Source records
- - -

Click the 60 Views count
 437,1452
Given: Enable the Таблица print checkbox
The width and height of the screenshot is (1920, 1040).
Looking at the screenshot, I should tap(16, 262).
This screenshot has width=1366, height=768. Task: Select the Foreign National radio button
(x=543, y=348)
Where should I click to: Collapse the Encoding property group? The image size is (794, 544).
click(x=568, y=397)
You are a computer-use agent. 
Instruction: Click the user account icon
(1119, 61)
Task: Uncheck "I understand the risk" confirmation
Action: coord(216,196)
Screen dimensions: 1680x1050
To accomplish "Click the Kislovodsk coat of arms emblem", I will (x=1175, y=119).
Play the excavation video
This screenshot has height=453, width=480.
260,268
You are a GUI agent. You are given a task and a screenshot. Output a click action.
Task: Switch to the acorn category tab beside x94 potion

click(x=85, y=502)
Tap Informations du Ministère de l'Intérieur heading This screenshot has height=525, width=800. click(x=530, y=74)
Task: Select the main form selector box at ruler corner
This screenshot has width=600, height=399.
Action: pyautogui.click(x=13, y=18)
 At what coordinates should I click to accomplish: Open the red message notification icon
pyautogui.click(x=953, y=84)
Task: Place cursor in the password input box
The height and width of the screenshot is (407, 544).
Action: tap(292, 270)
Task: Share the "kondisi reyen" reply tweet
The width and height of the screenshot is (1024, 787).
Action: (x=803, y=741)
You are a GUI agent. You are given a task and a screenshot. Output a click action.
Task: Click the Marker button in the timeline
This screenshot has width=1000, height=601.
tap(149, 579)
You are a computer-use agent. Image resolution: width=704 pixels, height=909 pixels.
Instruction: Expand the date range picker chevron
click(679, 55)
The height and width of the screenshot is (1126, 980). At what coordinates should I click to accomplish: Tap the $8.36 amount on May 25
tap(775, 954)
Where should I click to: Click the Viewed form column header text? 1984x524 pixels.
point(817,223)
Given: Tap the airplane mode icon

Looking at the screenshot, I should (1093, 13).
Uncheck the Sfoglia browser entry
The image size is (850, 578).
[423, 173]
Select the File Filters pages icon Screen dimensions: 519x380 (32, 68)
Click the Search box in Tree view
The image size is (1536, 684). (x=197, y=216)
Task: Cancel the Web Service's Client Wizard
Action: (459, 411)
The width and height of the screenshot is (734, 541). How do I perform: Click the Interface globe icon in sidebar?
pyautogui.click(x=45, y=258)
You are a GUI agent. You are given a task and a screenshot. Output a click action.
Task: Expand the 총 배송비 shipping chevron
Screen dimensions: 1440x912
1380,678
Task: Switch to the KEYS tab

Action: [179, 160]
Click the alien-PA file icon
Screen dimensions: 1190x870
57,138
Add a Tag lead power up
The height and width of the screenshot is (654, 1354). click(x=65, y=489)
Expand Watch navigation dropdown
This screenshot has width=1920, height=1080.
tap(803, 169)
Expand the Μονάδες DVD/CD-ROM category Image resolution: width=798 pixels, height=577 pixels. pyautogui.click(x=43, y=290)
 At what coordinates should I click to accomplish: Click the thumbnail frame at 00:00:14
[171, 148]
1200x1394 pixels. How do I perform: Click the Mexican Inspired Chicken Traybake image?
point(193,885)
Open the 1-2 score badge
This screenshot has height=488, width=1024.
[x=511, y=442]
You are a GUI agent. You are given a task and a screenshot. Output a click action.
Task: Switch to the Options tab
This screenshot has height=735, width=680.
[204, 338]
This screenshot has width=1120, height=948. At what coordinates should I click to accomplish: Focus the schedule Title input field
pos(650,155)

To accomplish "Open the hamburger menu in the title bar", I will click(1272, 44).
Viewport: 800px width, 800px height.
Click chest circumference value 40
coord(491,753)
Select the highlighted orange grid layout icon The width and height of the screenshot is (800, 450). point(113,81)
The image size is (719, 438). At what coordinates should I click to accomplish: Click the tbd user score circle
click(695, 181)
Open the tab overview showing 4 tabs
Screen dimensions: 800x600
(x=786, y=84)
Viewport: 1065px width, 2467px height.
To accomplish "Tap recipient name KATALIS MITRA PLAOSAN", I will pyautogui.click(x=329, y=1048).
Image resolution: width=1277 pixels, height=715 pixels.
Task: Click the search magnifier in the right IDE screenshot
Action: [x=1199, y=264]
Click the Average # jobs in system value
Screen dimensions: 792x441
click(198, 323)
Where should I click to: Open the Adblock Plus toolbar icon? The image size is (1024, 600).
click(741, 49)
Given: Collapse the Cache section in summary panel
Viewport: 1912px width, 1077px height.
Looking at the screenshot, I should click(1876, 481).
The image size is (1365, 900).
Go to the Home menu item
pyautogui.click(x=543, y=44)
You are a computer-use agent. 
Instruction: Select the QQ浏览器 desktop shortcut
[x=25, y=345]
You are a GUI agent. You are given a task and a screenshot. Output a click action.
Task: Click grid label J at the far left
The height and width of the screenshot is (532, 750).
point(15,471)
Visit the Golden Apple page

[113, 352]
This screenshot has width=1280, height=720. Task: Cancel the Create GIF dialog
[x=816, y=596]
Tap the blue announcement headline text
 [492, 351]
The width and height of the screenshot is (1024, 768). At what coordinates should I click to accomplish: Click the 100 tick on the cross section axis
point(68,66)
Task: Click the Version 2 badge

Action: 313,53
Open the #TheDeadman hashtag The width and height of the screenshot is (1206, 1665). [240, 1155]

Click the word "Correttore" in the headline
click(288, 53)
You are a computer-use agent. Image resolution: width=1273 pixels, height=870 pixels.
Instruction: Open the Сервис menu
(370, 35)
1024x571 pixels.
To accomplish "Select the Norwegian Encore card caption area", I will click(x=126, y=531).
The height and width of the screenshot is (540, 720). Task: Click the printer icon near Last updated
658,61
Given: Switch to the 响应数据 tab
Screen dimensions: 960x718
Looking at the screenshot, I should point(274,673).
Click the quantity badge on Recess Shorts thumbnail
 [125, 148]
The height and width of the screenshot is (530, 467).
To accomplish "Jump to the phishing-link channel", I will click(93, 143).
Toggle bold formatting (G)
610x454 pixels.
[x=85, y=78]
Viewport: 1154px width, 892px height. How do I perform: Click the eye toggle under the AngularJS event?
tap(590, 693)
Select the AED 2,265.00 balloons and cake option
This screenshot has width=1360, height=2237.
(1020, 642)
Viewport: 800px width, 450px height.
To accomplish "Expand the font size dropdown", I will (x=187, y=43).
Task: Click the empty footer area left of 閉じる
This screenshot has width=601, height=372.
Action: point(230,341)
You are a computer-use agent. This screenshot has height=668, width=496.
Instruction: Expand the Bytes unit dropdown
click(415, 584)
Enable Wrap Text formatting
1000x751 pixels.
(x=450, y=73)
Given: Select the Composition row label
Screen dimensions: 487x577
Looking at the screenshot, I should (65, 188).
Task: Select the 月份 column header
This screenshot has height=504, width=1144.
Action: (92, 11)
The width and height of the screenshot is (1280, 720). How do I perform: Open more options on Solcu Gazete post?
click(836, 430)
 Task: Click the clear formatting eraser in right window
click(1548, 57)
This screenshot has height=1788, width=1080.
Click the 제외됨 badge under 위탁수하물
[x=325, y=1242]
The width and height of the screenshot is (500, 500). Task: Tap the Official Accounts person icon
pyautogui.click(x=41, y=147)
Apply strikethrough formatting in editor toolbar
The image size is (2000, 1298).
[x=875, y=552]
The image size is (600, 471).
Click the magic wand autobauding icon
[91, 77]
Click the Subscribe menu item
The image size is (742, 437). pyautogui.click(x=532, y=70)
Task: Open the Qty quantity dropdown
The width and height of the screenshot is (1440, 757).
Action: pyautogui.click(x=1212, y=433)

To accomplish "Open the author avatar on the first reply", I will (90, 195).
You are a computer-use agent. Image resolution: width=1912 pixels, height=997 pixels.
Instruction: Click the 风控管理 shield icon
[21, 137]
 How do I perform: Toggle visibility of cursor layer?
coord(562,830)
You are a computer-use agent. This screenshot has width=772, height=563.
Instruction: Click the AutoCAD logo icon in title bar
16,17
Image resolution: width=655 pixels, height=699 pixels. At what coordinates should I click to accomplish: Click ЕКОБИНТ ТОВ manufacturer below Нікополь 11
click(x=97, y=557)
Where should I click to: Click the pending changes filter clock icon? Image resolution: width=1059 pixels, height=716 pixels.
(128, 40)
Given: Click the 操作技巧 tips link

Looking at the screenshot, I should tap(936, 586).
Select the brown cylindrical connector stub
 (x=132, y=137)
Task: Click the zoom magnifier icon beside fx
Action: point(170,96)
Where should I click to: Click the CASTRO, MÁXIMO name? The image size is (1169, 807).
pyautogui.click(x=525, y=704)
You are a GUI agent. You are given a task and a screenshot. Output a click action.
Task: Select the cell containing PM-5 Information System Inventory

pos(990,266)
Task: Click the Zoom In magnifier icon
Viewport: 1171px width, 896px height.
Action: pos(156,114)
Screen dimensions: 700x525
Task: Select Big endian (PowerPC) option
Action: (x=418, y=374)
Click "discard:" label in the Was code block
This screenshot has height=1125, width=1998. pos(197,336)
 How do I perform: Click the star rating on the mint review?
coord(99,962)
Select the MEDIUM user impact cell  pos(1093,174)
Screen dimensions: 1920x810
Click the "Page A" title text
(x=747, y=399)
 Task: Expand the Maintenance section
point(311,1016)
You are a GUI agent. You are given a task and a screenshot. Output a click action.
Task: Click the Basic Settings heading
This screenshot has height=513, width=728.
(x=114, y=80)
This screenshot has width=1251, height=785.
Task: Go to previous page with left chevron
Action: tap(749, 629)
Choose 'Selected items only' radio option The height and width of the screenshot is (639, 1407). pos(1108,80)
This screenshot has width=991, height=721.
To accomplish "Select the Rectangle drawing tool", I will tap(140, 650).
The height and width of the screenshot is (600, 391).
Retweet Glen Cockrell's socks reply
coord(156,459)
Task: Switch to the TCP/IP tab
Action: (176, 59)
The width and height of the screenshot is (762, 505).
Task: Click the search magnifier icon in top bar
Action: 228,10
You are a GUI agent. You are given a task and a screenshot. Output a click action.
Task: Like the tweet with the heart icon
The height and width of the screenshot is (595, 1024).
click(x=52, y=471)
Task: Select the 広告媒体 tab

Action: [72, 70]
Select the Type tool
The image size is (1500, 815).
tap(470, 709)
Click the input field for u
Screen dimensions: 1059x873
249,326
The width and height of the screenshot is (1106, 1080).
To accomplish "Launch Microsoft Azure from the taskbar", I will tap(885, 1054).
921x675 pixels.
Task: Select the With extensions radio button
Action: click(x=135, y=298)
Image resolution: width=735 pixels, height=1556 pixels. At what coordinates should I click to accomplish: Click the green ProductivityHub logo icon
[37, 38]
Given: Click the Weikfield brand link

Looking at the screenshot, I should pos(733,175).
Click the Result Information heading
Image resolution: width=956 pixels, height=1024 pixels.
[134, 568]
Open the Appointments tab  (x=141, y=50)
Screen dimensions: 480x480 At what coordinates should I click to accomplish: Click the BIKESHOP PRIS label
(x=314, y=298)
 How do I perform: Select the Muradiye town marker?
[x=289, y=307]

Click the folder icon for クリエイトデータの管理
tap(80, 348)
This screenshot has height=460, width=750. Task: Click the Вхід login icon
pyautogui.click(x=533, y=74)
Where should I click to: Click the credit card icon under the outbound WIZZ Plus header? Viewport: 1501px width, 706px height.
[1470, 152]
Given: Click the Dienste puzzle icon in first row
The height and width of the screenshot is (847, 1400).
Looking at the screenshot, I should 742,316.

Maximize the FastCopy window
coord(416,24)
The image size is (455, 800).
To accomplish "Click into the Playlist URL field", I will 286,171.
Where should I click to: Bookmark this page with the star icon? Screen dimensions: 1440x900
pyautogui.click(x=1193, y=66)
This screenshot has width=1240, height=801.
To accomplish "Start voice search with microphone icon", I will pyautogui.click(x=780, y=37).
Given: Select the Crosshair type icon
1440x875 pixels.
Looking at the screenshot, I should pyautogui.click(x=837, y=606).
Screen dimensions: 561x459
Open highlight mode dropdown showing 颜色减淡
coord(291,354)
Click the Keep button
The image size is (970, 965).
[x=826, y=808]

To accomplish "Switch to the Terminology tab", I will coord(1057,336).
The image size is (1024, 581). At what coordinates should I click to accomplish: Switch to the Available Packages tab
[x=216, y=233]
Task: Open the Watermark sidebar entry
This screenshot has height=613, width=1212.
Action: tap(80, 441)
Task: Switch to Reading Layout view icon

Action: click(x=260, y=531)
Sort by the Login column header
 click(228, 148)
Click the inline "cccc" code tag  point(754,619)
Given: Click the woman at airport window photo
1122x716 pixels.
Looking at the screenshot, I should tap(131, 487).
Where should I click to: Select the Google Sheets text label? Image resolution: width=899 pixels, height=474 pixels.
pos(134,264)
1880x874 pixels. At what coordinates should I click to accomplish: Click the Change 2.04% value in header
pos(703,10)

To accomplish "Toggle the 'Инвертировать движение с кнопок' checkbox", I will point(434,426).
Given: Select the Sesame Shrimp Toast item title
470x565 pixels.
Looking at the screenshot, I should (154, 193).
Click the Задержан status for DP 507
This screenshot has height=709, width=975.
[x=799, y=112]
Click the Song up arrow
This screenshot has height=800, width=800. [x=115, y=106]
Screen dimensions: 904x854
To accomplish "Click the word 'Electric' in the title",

- - -

WHAT TO DO
Each line in the entries above that includes the string "grid" should be extracted.

WRITTEN SOLUTION
Select the highlighted orange grid layout icon The width and height of the screenshot is (800, 450). point(113,81)
Task: Click grid label J at the far left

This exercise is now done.